▶ **Exercise directions**
From the data below, please reproduce exactly everything from the line that contains "Task: Click the Metadata" down to the line that contains "Viewport: 1166px width, 604px height.", with both ends included.

####################

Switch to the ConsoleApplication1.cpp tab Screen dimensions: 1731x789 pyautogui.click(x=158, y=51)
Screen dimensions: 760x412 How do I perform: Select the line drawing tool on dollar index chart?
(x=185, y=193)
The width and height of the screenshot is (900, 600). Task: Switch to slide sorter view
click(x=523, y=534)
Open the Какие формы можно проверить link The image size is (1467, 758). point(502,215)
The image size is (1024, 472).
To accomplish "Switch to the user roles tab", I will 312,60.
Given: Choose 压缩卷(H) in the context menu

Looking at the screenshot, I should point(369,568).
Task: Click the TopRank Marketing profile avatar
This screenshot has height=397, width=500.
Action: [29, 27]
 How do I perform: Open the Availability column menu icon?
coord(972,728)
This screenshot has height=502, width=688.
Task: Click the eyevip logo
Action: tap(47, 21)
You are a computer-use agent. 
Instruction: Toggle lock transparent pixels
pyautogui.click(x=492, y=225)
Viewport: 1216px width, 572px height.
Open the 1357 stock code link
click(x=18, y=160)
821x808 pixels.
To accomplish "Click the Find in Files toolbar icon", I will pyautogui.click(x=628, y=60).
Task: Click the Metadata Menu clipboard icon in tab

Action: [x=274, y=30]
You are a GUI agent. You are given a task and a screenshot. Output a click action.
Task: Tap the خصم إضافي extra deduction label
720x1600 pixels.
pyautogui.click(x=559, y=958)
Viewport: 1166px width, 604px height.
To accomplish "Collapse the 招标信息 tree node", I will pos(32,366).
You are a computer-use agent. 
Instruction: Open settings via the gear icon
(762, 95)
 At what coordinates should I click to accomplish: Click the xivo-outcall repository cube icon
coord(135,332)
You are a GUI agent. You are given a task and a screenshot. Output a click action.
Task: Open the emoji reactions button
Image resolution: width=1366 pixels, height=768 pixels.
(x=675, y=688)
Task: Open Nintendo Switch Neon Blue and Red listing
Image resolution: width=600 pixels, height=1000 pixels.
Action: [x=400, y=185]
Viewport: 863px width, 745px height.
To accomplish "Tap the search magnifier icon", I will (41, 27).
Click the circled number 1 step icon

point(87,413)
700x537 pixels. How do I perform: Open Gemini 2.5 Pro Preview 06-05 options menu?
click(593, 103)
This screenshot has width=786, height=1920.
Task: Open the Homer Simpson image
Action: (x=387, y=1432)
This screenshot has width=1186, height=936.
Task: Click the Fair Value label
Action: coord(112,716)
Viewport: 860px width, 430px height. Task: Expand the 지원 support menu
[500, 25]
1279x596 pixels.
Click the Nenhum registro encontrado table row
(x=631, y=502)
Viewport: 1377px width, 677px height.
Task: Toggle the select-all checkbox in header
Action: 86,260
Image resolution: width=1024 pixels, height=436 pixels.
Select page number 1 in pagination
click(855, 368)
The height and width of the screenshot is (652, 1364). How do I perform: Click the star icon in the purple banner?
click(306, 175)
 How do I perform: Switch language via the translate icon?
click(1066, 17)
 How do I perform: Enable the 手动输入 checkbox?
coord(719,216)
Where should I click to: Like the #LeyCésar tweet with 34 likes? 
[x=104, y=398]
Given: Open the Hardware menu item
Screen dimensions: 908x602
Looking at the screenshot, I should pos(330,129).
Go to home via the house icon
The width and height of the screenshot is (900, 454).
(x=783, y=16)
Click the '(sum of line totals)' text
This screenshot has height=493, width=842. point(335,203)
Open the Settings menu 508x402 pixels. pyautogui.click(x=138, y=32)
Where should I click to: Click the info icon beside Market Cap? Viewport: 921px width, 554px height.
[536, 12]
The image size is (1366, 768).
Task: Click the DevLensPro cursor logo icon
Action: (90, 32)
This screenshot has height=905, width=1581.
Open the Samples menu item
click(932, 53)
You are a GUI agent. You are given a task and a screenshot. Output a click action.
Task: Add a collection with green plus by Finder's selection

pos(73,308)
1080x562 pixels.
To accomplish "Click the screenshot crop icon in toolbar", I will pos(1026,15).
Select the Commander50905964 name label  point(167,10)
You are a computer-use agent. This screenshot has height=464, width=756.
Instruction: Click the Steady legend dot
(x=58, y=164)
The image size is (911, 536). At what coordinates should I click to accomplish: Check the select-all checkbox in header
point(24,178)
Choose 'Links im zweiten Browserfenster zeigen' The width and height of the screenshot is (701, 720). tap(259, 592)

####################

▶ **Task response**
Task: Click the Metadata Menu clipboard icon in tab

Action: [x=274, y=30]
You are a GUI agent. You are given a task and a screenshot. Output a click action.
Task: Tap the خصم إضافي extra deduction label
720x1600 pixels.
pyautogui.click(x=559, y=958)
Viewport: 1166px width, 604px height.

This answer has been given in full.